Opinión

Ricardo Junquera

Carta a León XIV

Querido Papa o Santo Padre o Santidad, que no sé bien cuál es la forma más correcta de dirigirse al Sumo Pontífice, carezco de experiencia en ello:

Le escribo estas líneas desde este rincón de la vieja Europa que usted, con la mejor intención del mundo, que suele ser la que más disgustos da, pretende evangelizar. No se me asuste por el verbo. Aquí ya no queda mucho que evangelizar, porque hace tiempo que nos hicimos devotos de otros dioses más cómodos: el confort, el miedo, el dinero y el cinismo. Y esos no entienden de sacramentos ni de misericordias. Solo entienden de uno mismo.

Usted, Santidad, viene del sur. Del barro. De curar con lo que se tiene. De enseñar a los críos a sobrevivir antes que enseñarles a rezar. Un Papa que no ha olido a incienso, sino a miseria de verdad, esa que araña los pulmones, la de las moscas en la frente y las tripas vacías. Y ahora le toca lidiar también con nosotros, europeos de mesa puesta, calefacción central y alma entumecida. Le compadezco, de verdad. Esto es peor que cualquier misión en la selva. Al menos allí uno sabe contra qué lucha. Aquí no. Aquí las guerras son de sofá y las causas se defienden con mensajes en el móvil.
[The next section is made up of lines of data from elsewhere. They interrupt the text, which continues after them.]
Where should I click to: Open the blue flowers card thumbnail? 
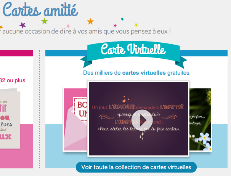[201, 119]
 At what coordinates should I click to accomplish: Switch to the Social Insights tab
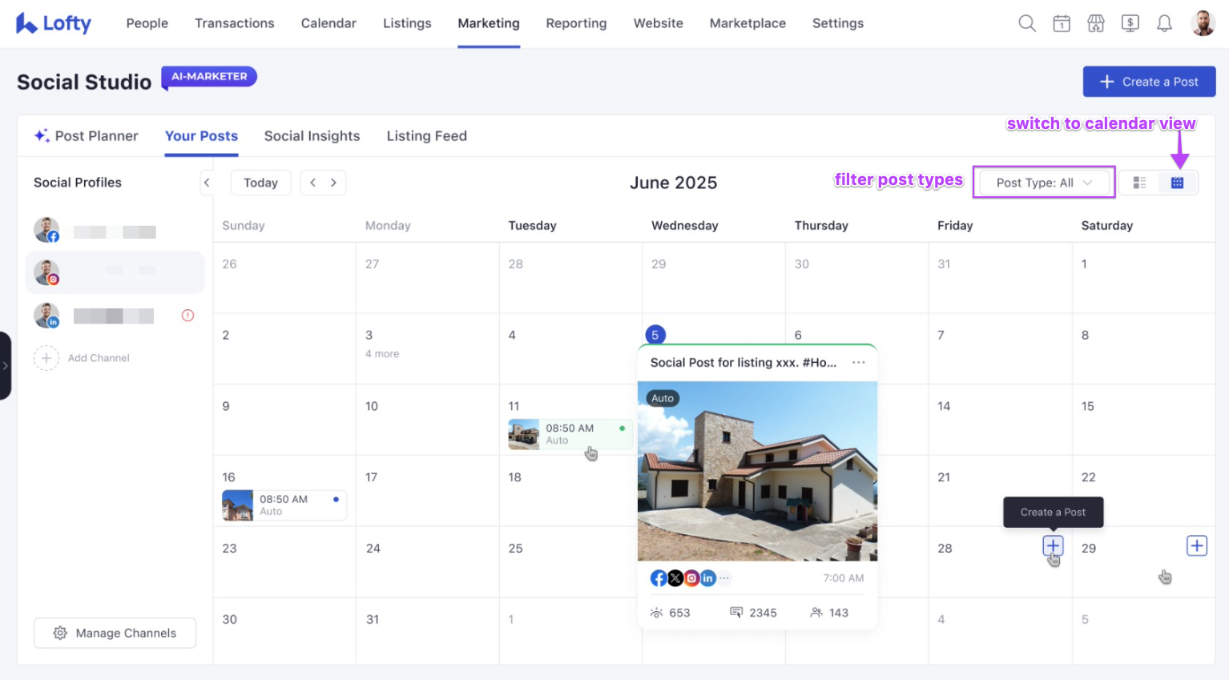[x=312, y=136]
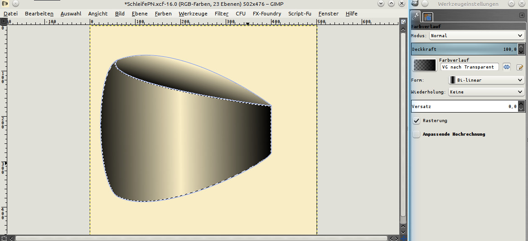Open the Filter menu
The width and height of the screenshot is (528, 241).
pyautogui.click(x=221, y=14)
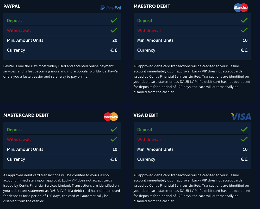This screenshot has height=209, width=260.
Task: Click the Visa Debit Withdrawals checkmark
Action: (x=244, y=139)
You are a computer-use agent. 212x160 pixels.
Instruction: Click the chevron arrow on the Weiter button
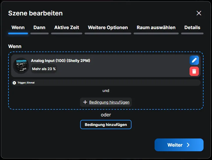(188, 145)
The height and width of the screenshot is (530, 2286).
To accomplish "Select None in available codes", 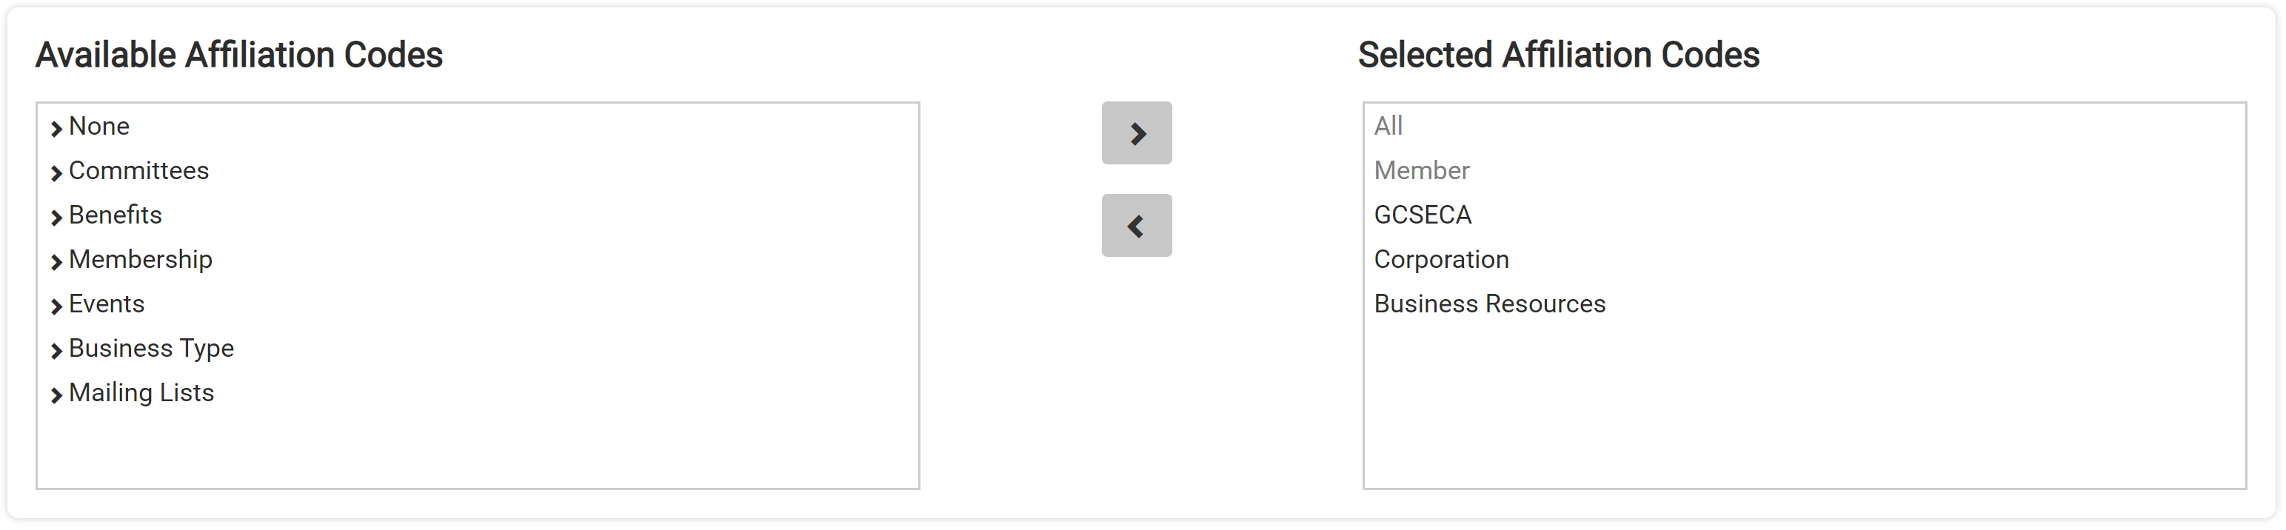I will point(99,127).
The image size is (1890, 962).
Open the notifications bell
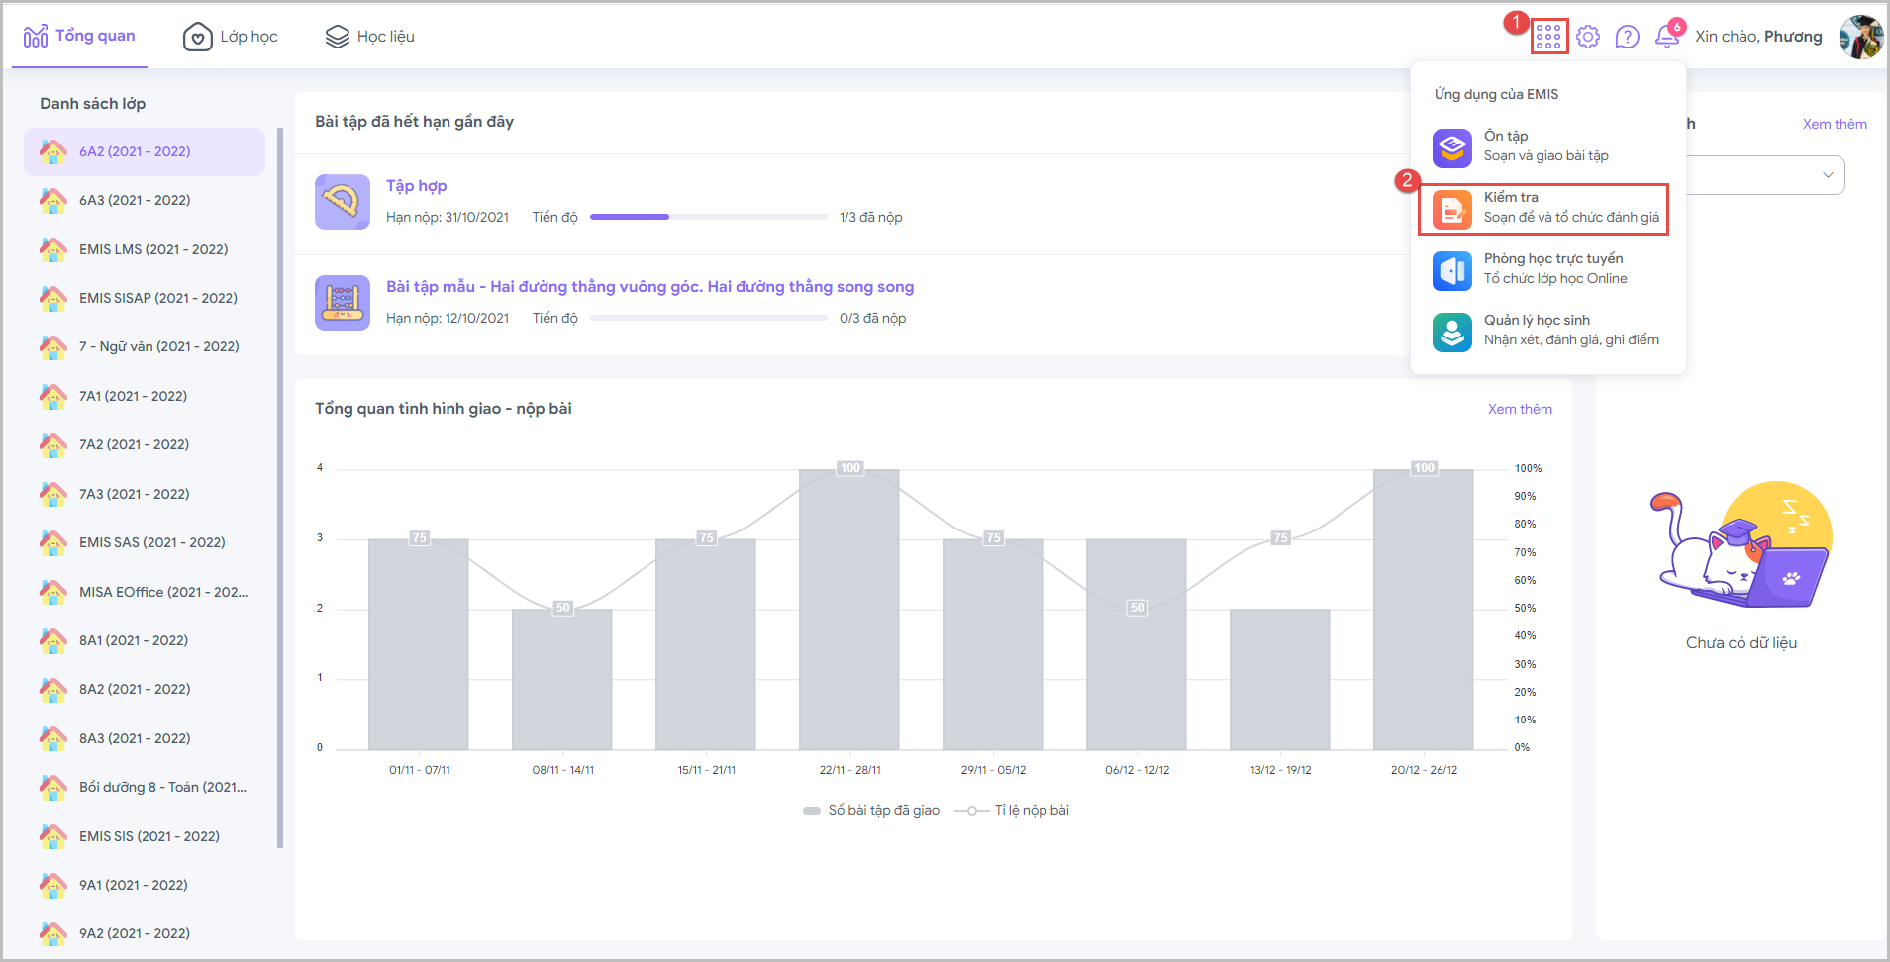click(1667, 37)
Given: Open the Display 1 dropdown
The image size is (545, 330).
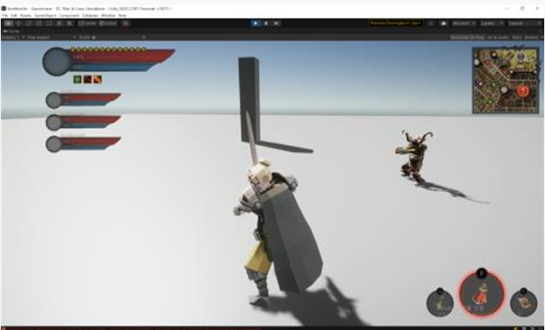Looking at the screenshot, I should 11,37.
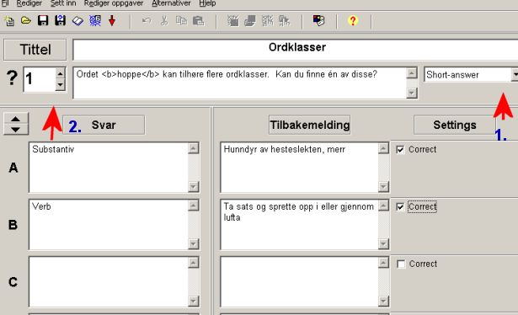Screen dimensions: 518x315
Task: Open a file with the folder icon
Action: point(26,21)

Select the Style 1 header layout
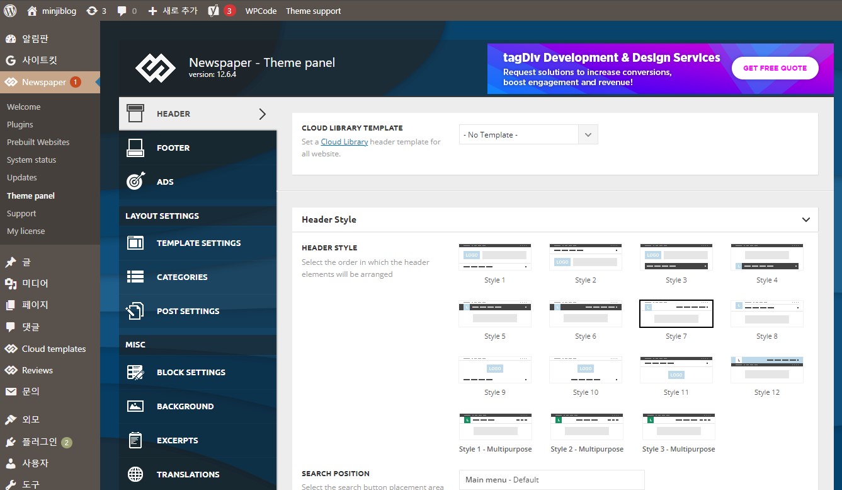[494, 257]
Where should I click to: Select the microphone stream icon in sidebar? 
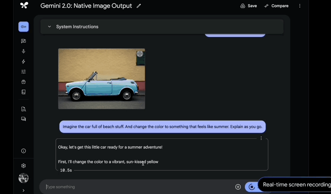23,51
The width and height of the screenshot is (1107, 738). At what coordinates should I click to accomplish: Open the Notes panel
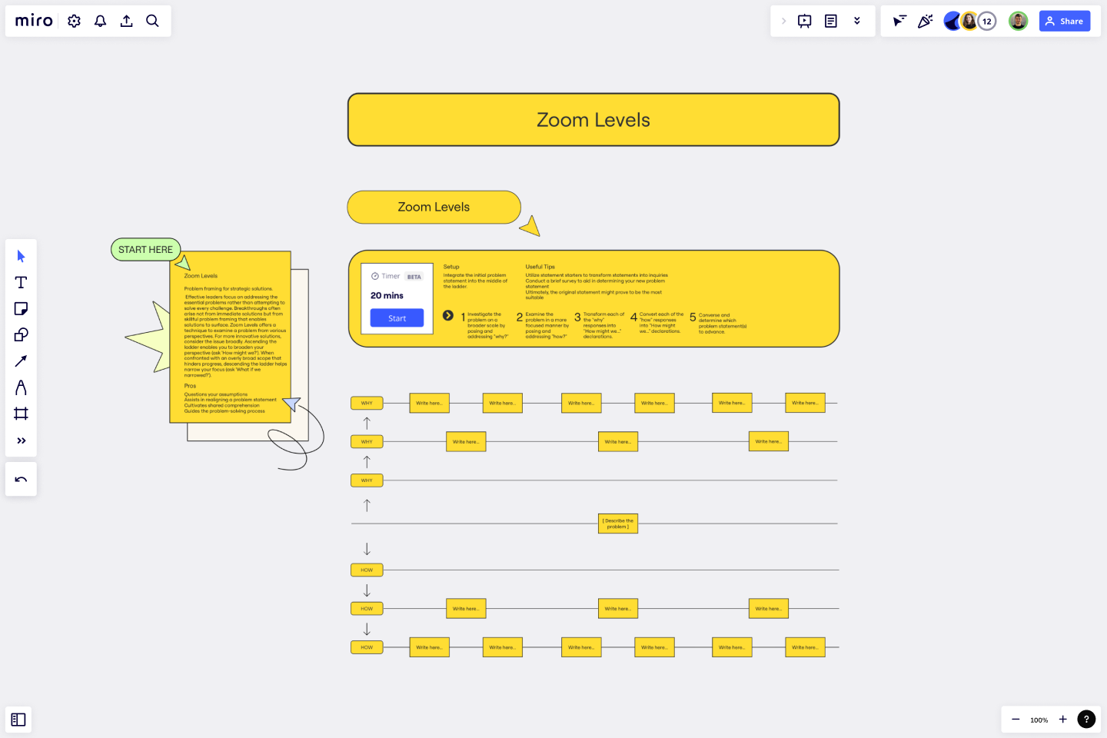click(831, 21)
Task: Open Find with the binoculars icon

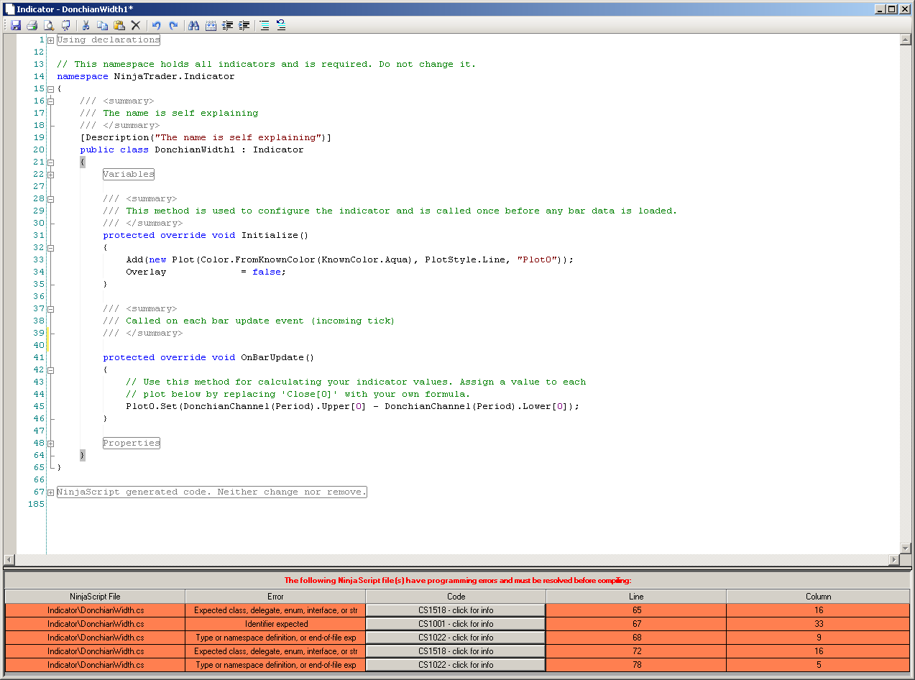Action: (193, 25)
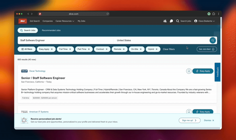
Task: Dismiss the personalized job alerts banner
Action: [x=209, y=120]
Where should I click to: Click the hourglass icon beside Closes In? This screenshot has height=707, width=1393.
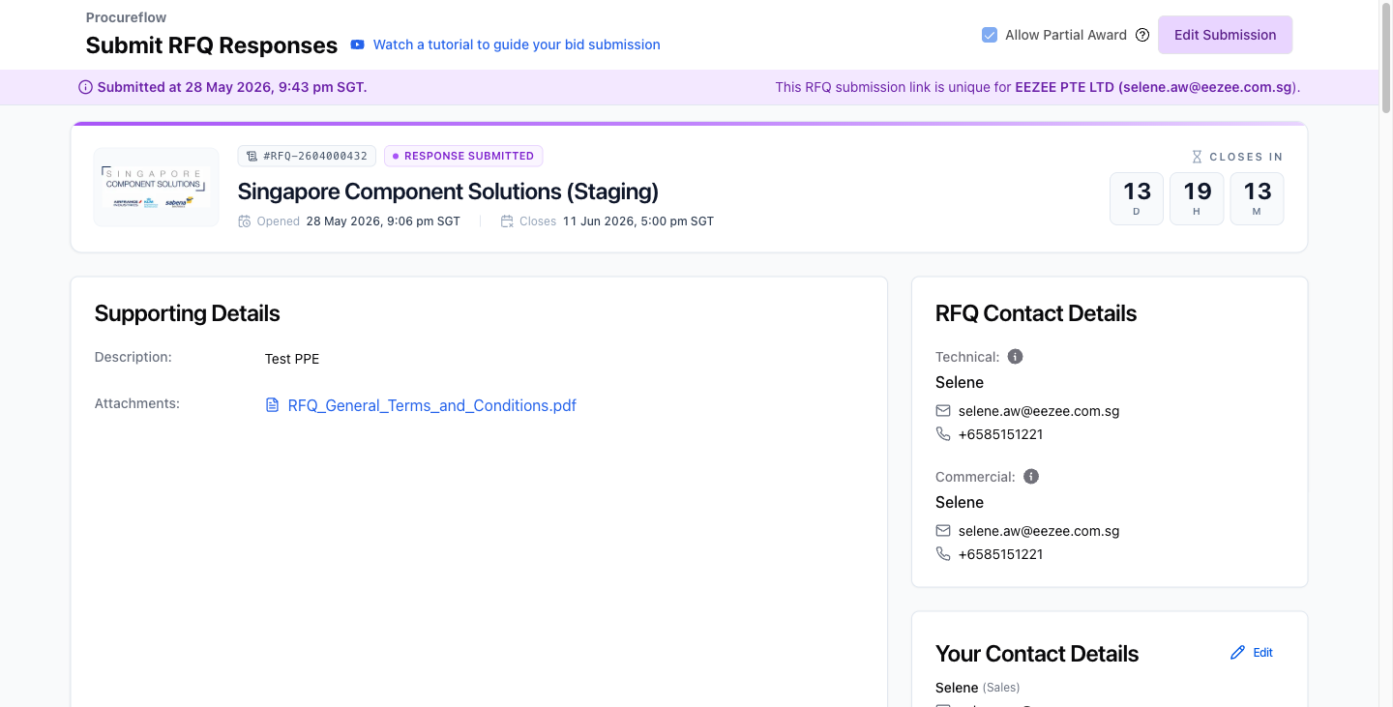point(1197,157)
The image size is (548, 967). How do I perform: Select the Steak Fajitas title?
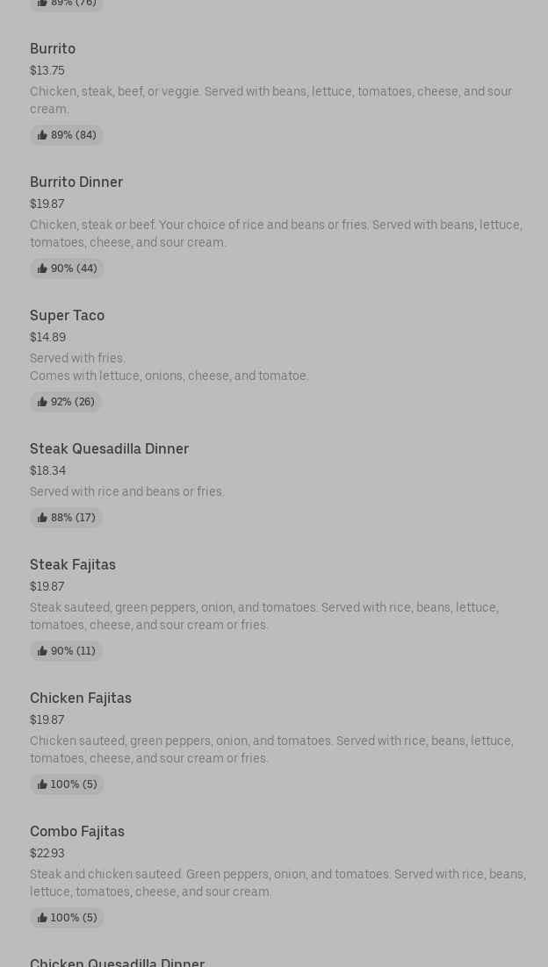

Entiéndalo, Santo Padre. Nosotros hace mucho que dejamos de mirar al sur. La vieja Europa, con sus edificios históricos, sus planes de pensiones y sus congresos sobre derechos humanos, ha levantado un muro que separa a los que tienen de los que no tienen. Un muro hecho de cómodas leyes de extranjería y de discursos grandilocuentes sobre la cooperación al desarrollo. Pero nos olvidamos de que todos los muros, antes o después, acaban cayendo. Sí. Que se lo pregunten a Roma.

Con nosotros lo va a tener difícil, Santidad. Muy difícil. Usted viene con el Evangelio de los pobres. Nosotros respondemos con el catecismo de la indiferencia. Usted habla de puentes. Nosotros de muros. Usted habla de dignidad. Nosotros de producto interior bruto. Aquí los únicos templos que se construyen ahora son los del consumo, los altares son los del bienestar, y el único dios al que rendimos culto es el del culto a uno mismo, porque también es el único que no exige esfuerzos hacia los demás.

Pero, pese a todo, por favor, inténtelo, intente explicarnos a estos europeos trasnochados y atiborrados de pastillas para la ansiedad que el mundo ya no es solo nuestro, que en el sur no solo hay hambre, que también hay esperanza. Y sí, que también hay rabia. Y que la rabia, cuando madura, no pide permiso. Intente explicarnos, aunque solo sea por nuestro bien, que en este mundo global ya no hay fronteras que puedan aguantar mucho más tiempo la presión de la desigualdad.

Santidad, quizá nuestro mundo no necesite ningún Papa misionero. O porque no seamos creyentes, o porque creamos en otra Iglesia, o porque los que aún creemos en la suya no queramos una Iglesia que nos incomode. Quizá simplemente necesitemos alguien que nos recuerde que ninguno de nosotros es superior a nadie. Y yo, lo siento, no le deseo suerte: le deseo coraje. Todo el del mundo. Creo que lo va a necesitar.